Uno era bello, spregiudicato, esuberante. L’altro freddo, meticoloso, calcolatore. Si rincorrevano a vicenda, l’uno stimolo dell’altro. Non sarebbero stati gli stessi se non ci fosse stato l’altro. Lo sport si nutre di sane rivalità e quella tra James Hunt e Niki Lauda ha caratterizzato la Formula 1 degli anni 70. Quelle corse che somigliavano a una gara per la sopravvivenza più che a un campionato del mondo piloti. Dei 32 morti durante un gran premio, in 27 hanno perso la vita tra il 1953 e il 1978, anno in cui morì Ronnie Peterson. Altri si sono miracolosamente salvati, come Lauda appunto a Nuerburgring nel 1976.
Ritornati a correre insieme #NikiLauda (Ferrari 312T) e #JamesHunt (McLaren M23) Addio leggenda 💐 pic.twitter.com/q1GPwUa3m1
— Giuseppe Filippini (@filippiniphoto) 21 maggio 2019
Niki e James
James Hunt non aveva paura di morire. Si nutriva di quella paura per andare avanti, per vincere contro il suo carissimo nemico, Niki Lauda. Il film Rush di Ron Howard nel 2013 racconta bene l’acerrima rivalità nel circus di oltre quarant’anni fa. In realtà, dietro le quinte, i due erano più amici di quanto non sembrasse. Hunt, nato a Londra nel 1947, conquistò l’agognata Formula 1 con grinta e ribellione dalla sua famiglia. Non gli interessava fare il professionista, gli interessava diventare campione del mondo anche solo una volta. Fu nella massima competizione automobilistica solo per sei anni, dal 1973 al 1979. Gli anni in cui James e Niki sfrecciavano sui tracciati con le loro McLaren e Ferrari.
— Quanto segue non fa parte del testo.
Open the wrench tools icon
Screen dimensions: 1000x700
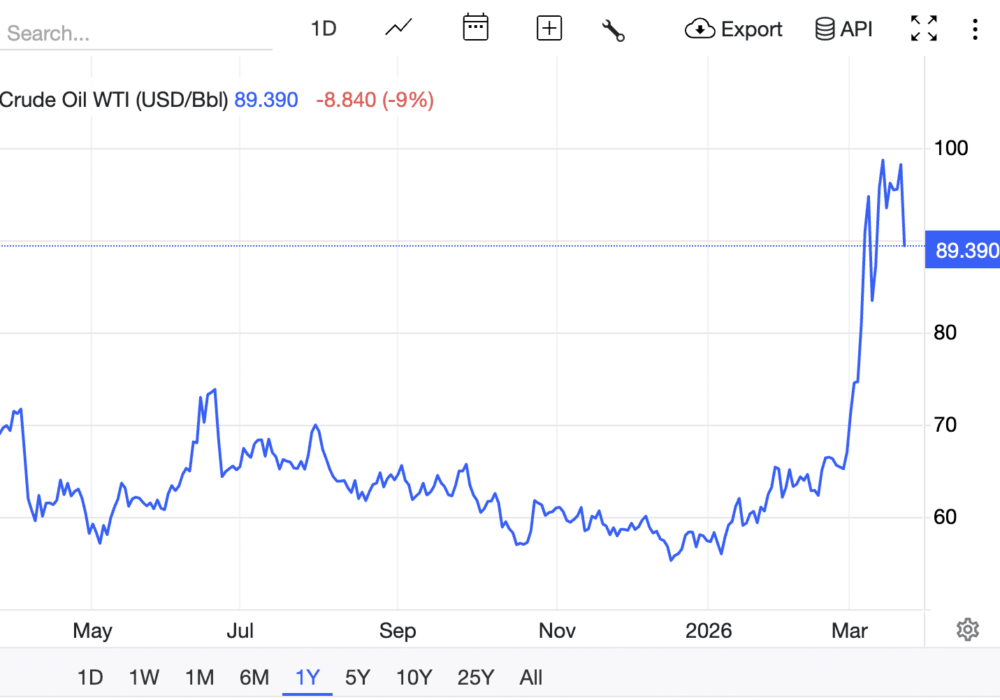(x=613, y=30)
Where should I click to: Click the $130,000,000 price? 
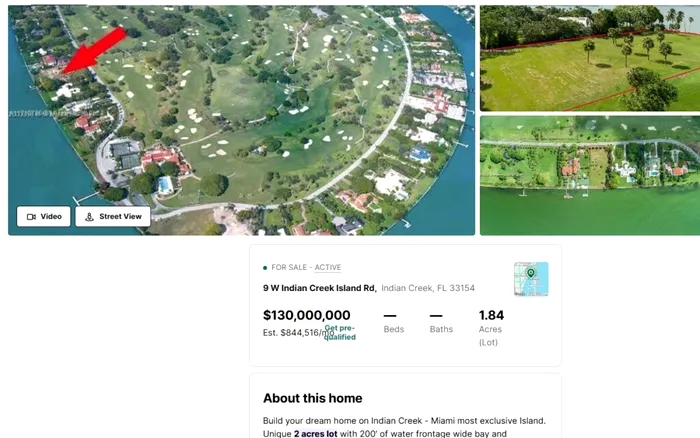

“Ti voglio bene Niki. Sei l’unico che ustionandosi il volto è migliorato.” James Hunt #NikiLauda #21Maggio pic.twitter.com/bltw6IneYb
— matteo (@oettam_93) 21 maggio 2019
Bello e maledetto
Spavaldo in macchina come fuori, amava la bella vita, l’alcol e il sesso. Una sorta di George Best con i guanti da pilota. Il suo matrimonio con la modella Suzy Miller nel 1974, durato solo due anni, riempì le pagine dei rotocalchi. Hunt riuscì a coronare il suo sogno nel 1976, l’anno dell’incidente di Lauda. Fu in testa al Mondiale solo una volta, quella decisiva, nell’ultima gara in Giappone, nella pioggia di Fuji. Dopo le polemiche per l’incidente che costò la vita al suo amico Peterson nel 1978, correrà un altro con la Wolf. Nel 1979 annunciò il suo ritiro a 32 anni. Divenne così opinionista televisivo per la BBC con il suo stile, senza peli sulla lingua, polemico e fuori dal coro. Morirà nel 1993 a 45 anni per un attacco cardiaco.
Lascio ora e definitivamente perché l’uomo non conta più.